__Requirements__.
Return the part of the ANZAC Day post between "The Funniest Dawn" and "will remember them.", inclusive, copied word for word.

__Provided passage__.
Thursday, April 24, 2008

Remembering Remembrance

There have been some memorable ANZAC day ceremonies in my life so I thought I'd share them, given that ANZAC day isn't very big in Glasgow. I think it is one of those days where, like Australia Day, I feel not at ease. On one hand, I'm incredibly sad that so many young men gave their lives for a stupid stupid war - senseless, wasteful, stupid. On the other, I dread the bogan element coming to the fore, flags draped and heads bowed in pseudo penitence unsuccessfully hiding blatant nationalism. I have gone to dawn services most years, although not recently because I've been overseas.

The Funniest Dawn Service:
Attending Dawn Service in Bunbury was always quite good because it was generally pretty relaxed. You could wake up at 5.45, be at the service for 6am and back in bed by 6.30. Unless there was a spontaneous street party which is what happened in 2002. After the Ode:

They shall not grow old, as we that are left to grow old;
Age shall not weary them, nor the years condemn.
At the going down of the sun and in the morning
We will remember them.

__Recorded data__.

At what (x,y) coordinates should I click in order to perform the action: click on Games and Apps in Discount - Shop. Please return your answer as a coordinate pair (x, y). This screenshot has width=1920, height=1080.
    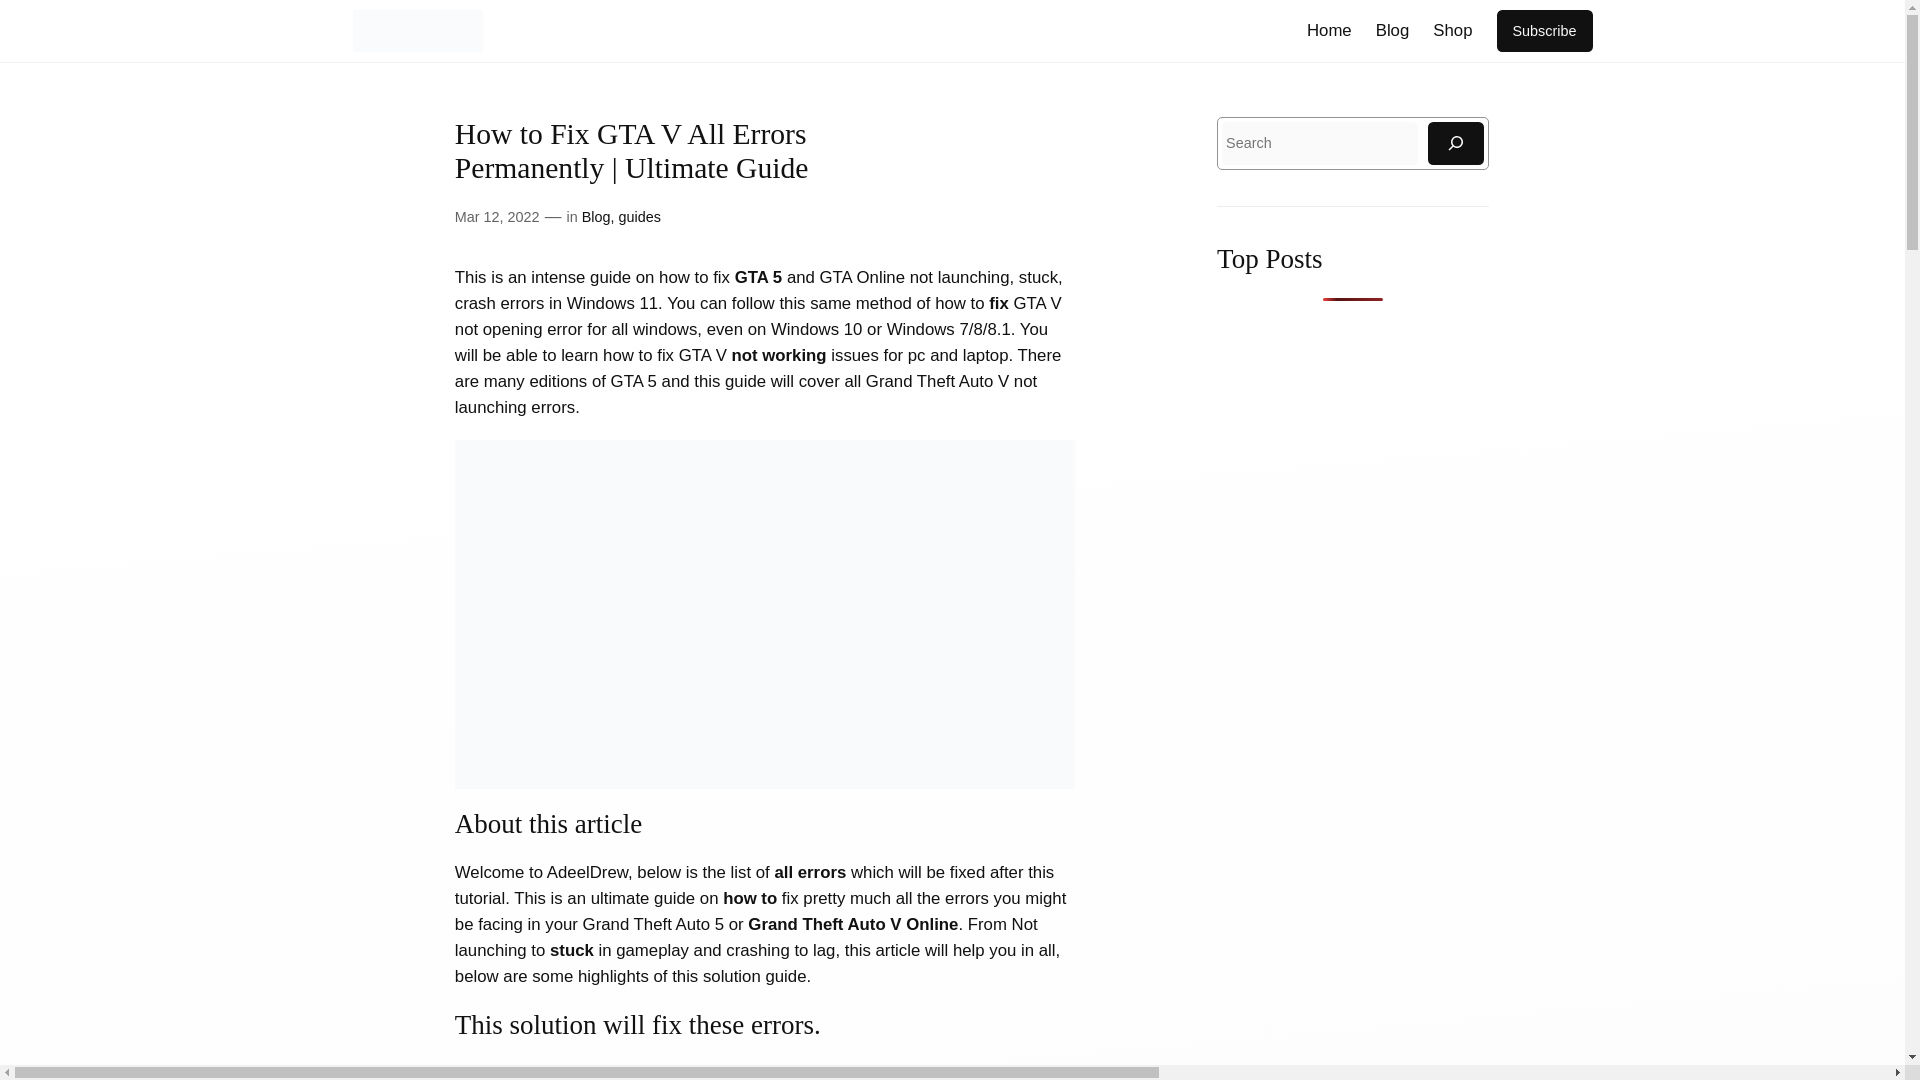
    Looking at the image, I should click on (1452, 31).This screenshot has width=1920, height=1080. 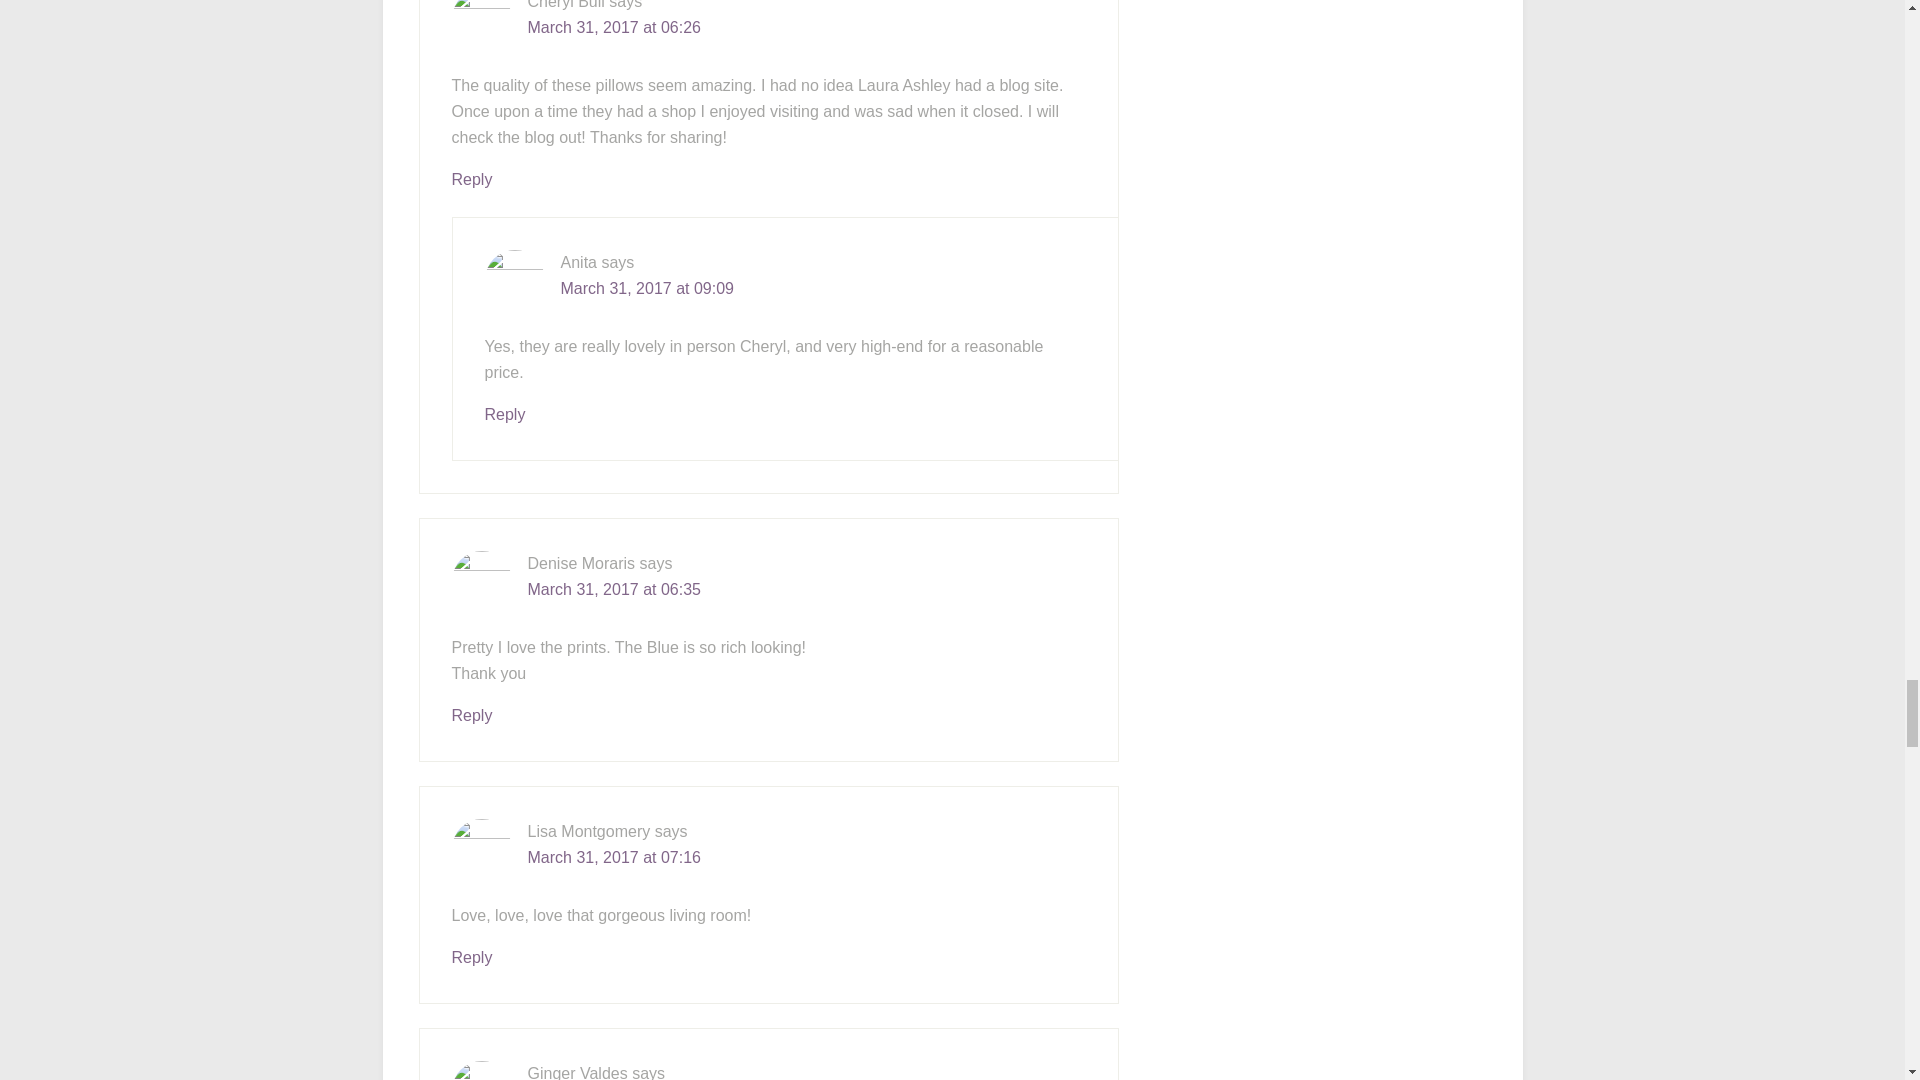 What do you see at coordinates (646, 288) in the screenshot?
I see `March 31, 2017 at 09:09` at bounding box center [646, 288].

__Worked answer__.
The Funniest Dawn Service:
Attending Dawn Service in Bunbury was always quite good because it was generally pretty relaxed. You could wake up at 5.45, be at the service for 6am and back in bed by 6.30. Unless there was a spontaneous street party which is what happened in 2002. After the Ode:

They shall not grow old, as we that are left to grow old;
Age shall not weary them, nor the years condemn.
At the going down of the sun and in the morning
We will remember them.